Given exercise >> Reproduce each of the entries below verbatim, line for line, omitting the pictures.

↓

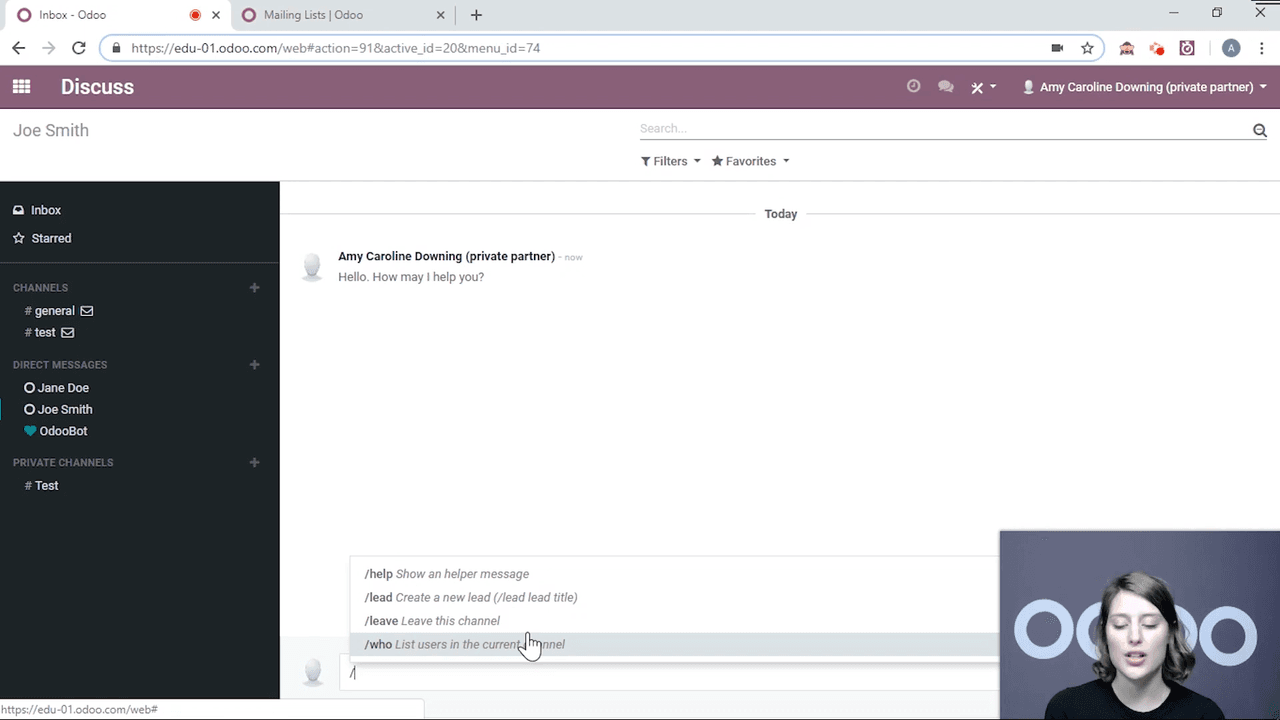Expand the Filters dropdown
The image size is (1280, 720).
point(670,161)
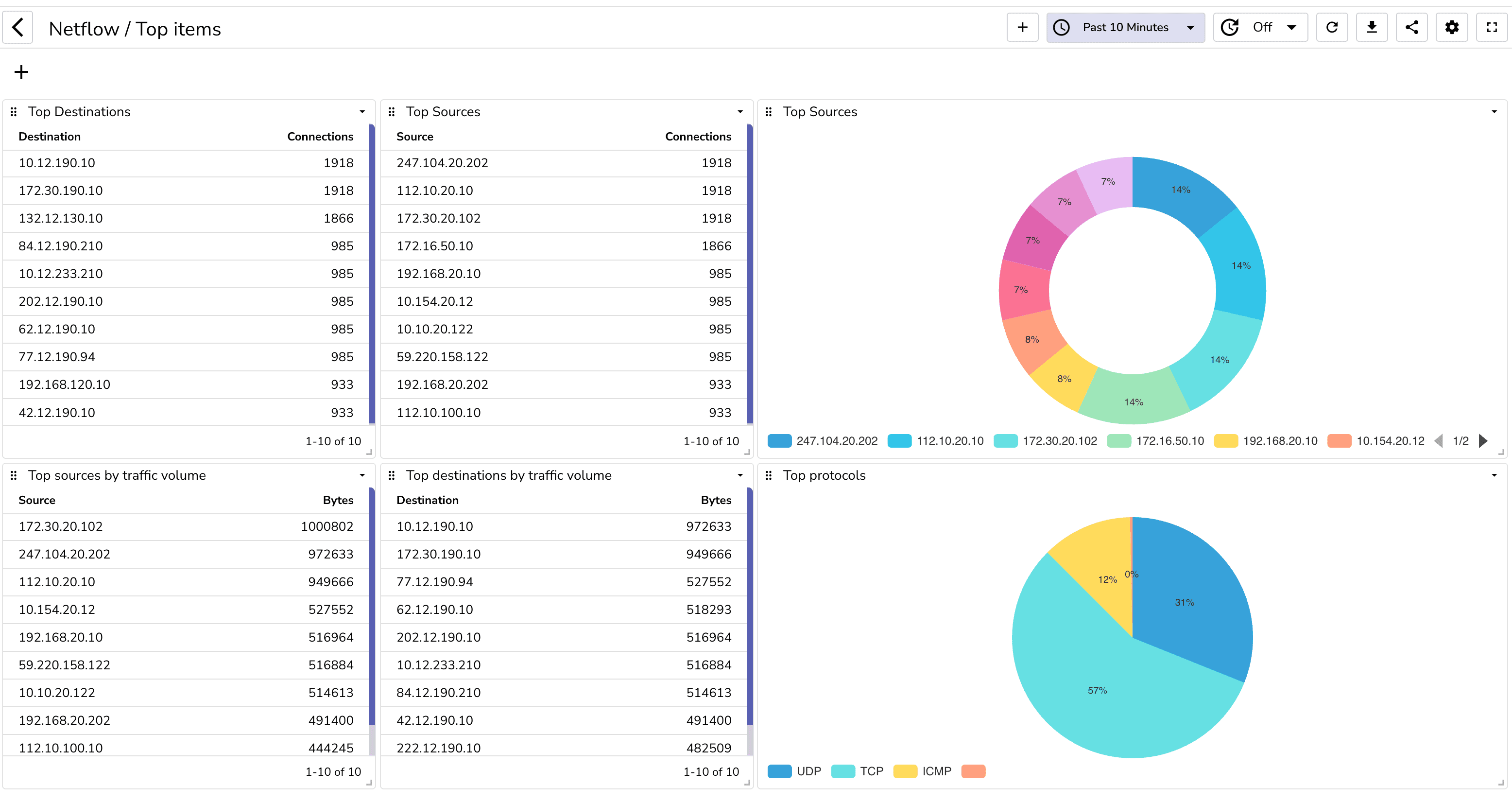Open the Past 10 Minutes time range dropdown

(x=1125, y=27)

↑

Result >>
Expand the Filters dropdown
The image size is (1280, 720).
point(670,161)
Open the Past 10 Minutes time range dropdown

(x=1125, y=27)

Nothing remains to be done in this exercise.